All lines of the data shown below should be output exactly as they stand.

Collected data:
Content starts
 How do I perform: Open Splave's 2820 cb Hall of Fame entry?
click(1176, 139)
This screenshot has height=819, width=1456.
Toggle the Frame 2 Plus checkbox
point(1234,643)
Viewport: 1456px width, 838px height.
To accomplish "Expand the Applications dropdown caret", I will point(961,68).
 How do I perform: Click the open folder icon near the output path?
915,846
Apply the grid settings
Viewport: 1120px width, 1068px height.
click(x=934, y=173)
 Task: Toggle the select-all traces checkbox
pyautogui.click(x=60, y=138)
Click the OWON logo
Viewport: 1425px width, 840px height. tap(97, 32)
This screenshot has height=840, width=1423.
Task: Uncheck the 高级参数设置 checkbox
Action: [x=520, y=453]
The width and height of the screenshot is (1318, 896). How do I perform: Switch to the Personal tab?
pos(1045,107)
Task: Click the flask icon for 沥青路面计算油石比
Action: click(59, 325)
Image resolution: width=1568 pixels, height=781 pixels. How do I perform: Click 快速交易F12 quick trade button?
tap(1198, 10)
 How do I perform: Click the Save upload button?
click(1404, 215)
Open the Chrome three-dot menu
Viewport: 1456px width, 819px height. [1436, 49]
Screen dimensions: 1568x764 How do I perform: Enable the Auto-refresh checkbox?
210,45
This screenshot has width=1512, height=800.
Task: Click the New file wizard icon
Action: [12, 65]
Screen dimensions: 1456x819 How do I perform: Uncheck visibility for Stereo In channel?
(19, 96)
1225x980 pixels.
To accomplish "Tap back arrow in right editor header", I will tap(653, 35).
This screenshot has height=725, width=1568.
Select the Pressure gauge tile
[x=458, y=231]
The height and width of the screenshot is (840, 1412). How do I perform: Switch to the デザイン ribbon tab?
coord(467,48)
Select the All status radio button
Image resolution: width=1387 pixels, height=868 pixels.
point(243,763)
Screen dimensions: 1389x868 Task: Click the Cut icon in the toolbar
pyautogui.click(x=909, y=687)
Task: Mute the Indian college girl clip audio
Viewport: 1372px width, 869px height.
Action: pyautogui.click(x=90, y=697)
Content ends
▶ _Exercise solution_:
 How do I perform: Open Splave's 2820 cb Hall of Fame entry?
click(1176, 139)
This screenshot has height=819, width=1456.
Toggle the Frame 2 Plus checkbox
point(1234,643)
Viewport: 1456px width, 838px height.
To accomplish "Expand the Applications dropdown caret", I will point(961,68).
 How do I perform: Click the open folder icon near the output path?
915,846
Apply the grid settings
Viewport: 1120px width, 1068px height.
click(x=934, y=173)
 Task: Toggle the select-all traces checkbox
pyautogui.click(x=60, y=138)
Click the OWON logo
Viewport: 1425px width, 840px height. tap(97, 32)
This screenshot has height=840, width=1423.
Task: Uncheck the 高级参数设置 checkbox
Action: [x=520, y=453]
The width and height of the screenshot is (1318, 896). How do I perform: Switch to the Personal tab?
pos(1045,107)
Task: Click the flask icon for 沥青路面计算油石比
Action: click(59, 325)
Image resolution: width=1568 pixels, height=781 pixels. How do I perform: Click 快速交易F12 quick trade button?
tap(1198, 10)
 How do I perform: Click the Save upload button?
click(1404, 215)
Open the Chrome three-dot menu
Viewport: 1456px width, 819px height. [1436, 49]
Screen dimensions: 1568x764 How do I perform: Enable the Auto-refresh checkbox?
210,45
This screenshot has width=1512, height=800.
Task: Click the New file wizard icon
Action: [12, 65]
Screen dimensions: 1456x819 How do I perform: Uncheck visibility for Stereo In channel?
(19, 96)
1225x980 pixels.
To accomplish "Tap back arrow in right editor header", I will tap(653, 35).
This screenshot has height=725, width=1568.
Select the Pressure gauge tile
[x=458, y=231]
The height and width of the screenshot is (840, 1412). How do I perform: Switch to the デザイン ribbon tab?
coord(467,48)
Select the All status radio button
Image resolution: width=1387 pixels, height=868 pixels.
point(243,763)
Screen dimensions: 1389x868 Task: Click the Cut icon in the toolbar
pyautogui.click(x=909, y=687)
Task: Mute the Indian college girl clip audio
Viewport: 1372px width, 869px height.
Action: pyautogui.click(x=90, y=697)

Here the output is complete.